On November 15, 2015, David Riggens, a 19-year-old sex offender, switched his identification bracelet with another inmate who was due to be released that day and walked out of the jail after being mistakenly identified. Riggens was caught and arrested only a few hours later. This was one of the only times an inmate successfully escaped the jail.
On the morning of September 3, 2016, an active shooter alert was sent out from the Fresno County Jail. At 8:30 a.m. Thong Vang walked into the Fresno County Jail lobby and shot two correctional officers with a handgun before being subdued. The two correctional officers had non-life-threatening injuries and were taken to the hospital. In 2018 Vang would be sentenced to 112 years for the act, where he is now serving at Wasco State Prison. In 2019, the incident was featured on a national crime show, which aired on Investigation Discovery.
In January 2018, Ernest Brock, Lorenzo Herera, and Andre Erkins were booked into the Fresno County Jail in a 48-hour stretch. Within three days Brock was beaten into a coma, and not two months after that, Herera was strangled to death and Erkins died of cardiac arrest, alone in his cell. This made national news headlines, and by the end of 2018, 11 inmates had died from untreated drug or alcohol withdrawal, suicide, medical negligence, and murder while another 13 inmates were beaten and hospitalized. From 2011 to 2018, 47 deaths have occurred at the facility.

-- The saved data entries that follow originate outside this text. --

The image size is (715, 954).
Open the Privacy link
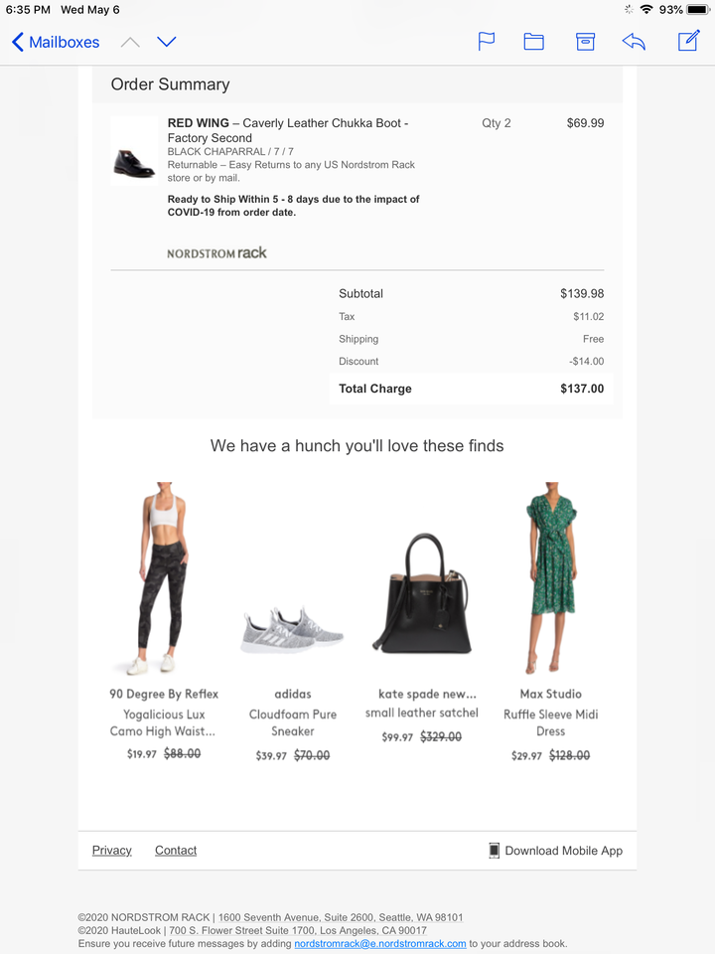pyautogui.click(x=112, y=850)
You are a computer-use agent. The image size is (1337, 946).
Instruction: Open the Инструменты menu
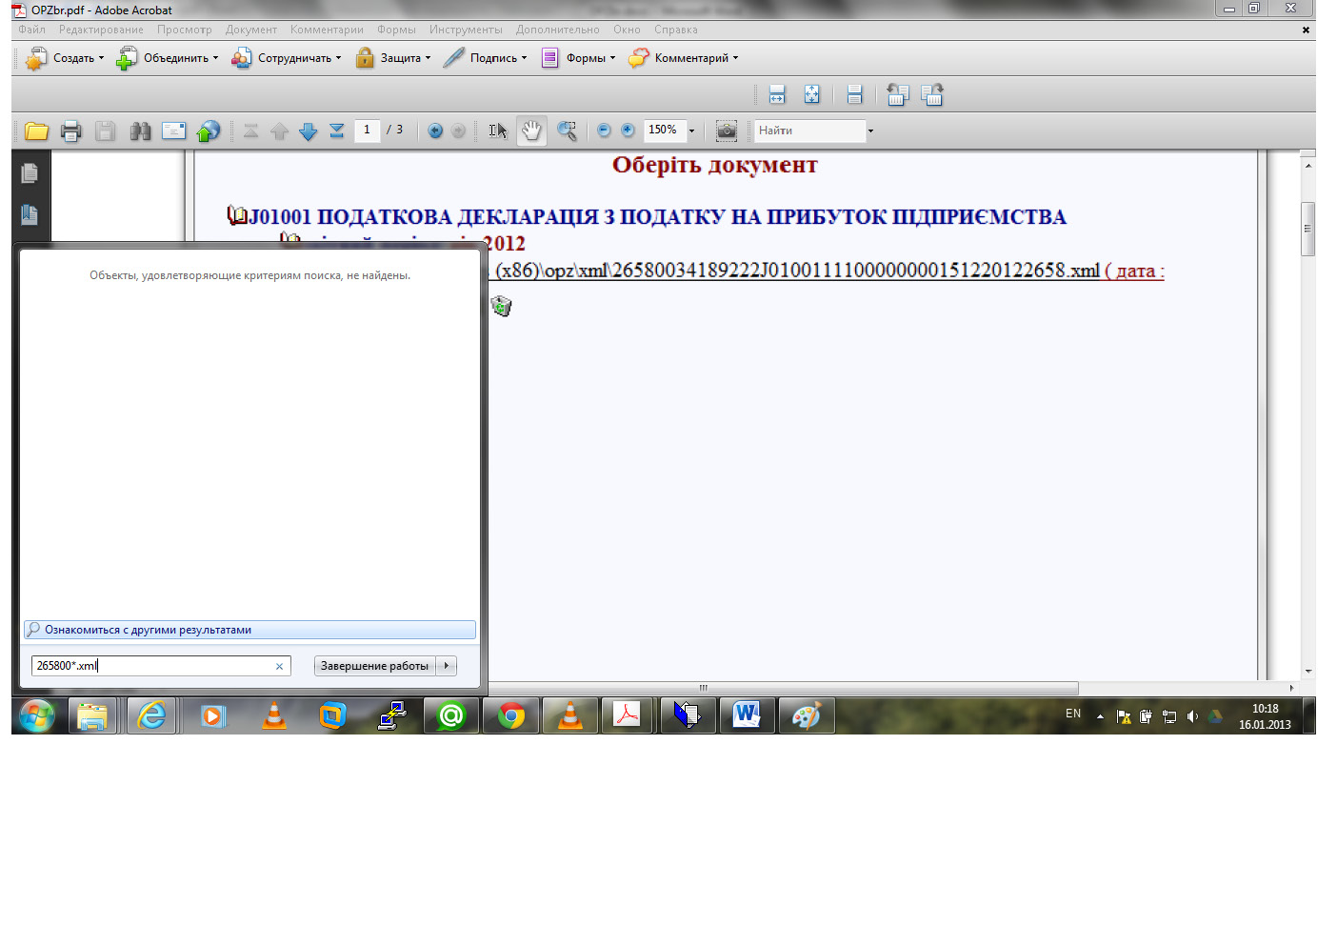click(x=465, y=30)
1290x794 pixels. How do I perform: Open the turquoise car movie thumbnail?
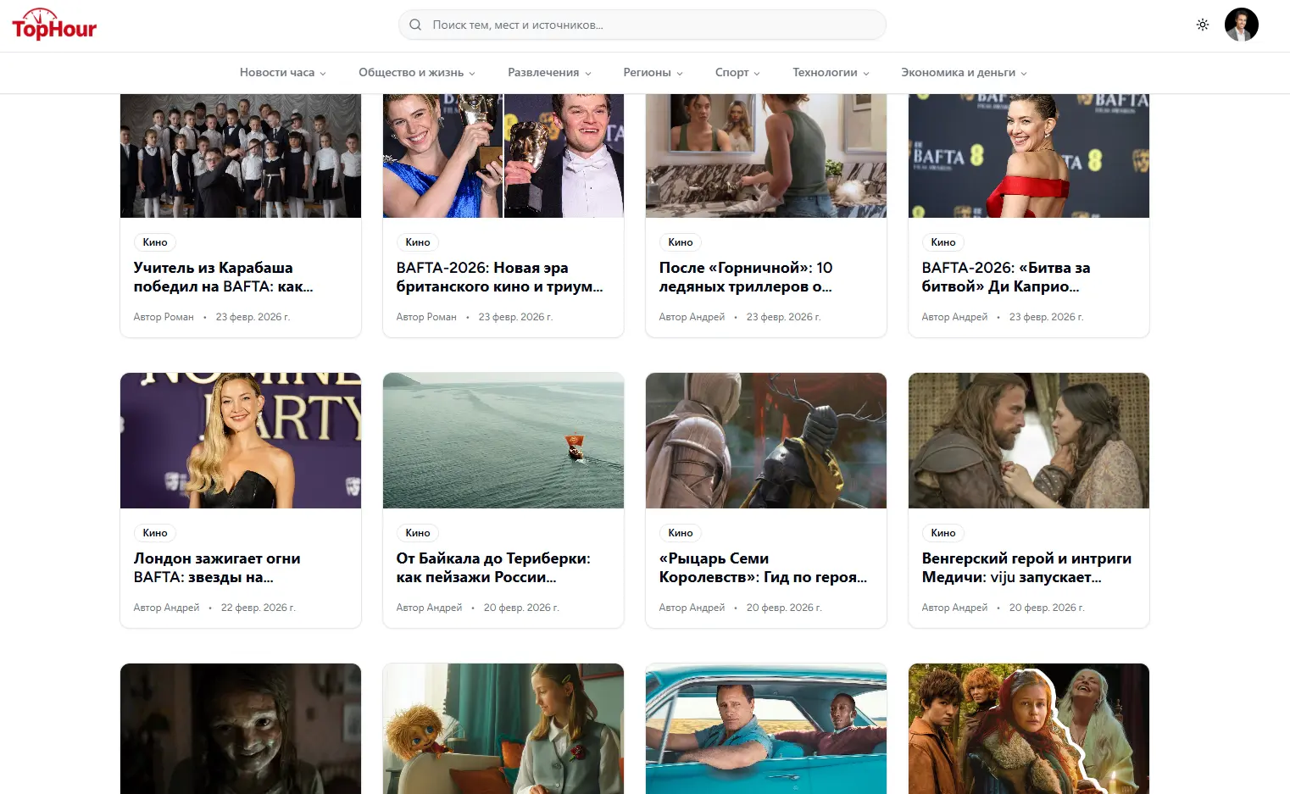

One concern at the jail which has been arising since the early 1990s is gang behavior and gang violence between the large Hispanic gangs, particularly the Fresno Bulldogs, Norteños, and Sureños. At the heart of the problem is the Fresno Bulldogs, who have participated in over 32 battles with other prison gangs over the last year, ranging from small fights to full-scale prison riots, according to data prepared for the AP by the inspector general's office. Many correctional officers have often stated the members of Fresno's notorious Bulldogs gang have been particularly resistant to peacemaking, with gang members brawling in what critics labeled “gladiator fights”. The Bulldogs are the most violent of any group, while maintaining control of being the largest gang in the Fresno County Jail.

Creation of the SERT Team

To combat the severely overcrowded conditions, growing gang violence, and increase in inmate disturbances, the Fresno County Sheriff's Department Jail Division created the Security Emergency Response and Tactics Team in 1983. Another reason the department created the team was because fires in the downtown facilities had become an almost routine occurrence, and firefighter attempts to extinguish the flames were thwarted by the adverse actions of inmates throwing objects and blowing darts through jail-made blowguns. The SERT Team was called upon to remove the inmates from the burning areas before fire personnel could enter the housing units to extinguish the fires. The team consists of 16 officers and 4 sergeants, commanded by a lieutenant. SERT's primary function is the immediate response and quelling of inmate disturbances. The Team responds with specialized weapons and tactical training that enables them to suppress any facility threats.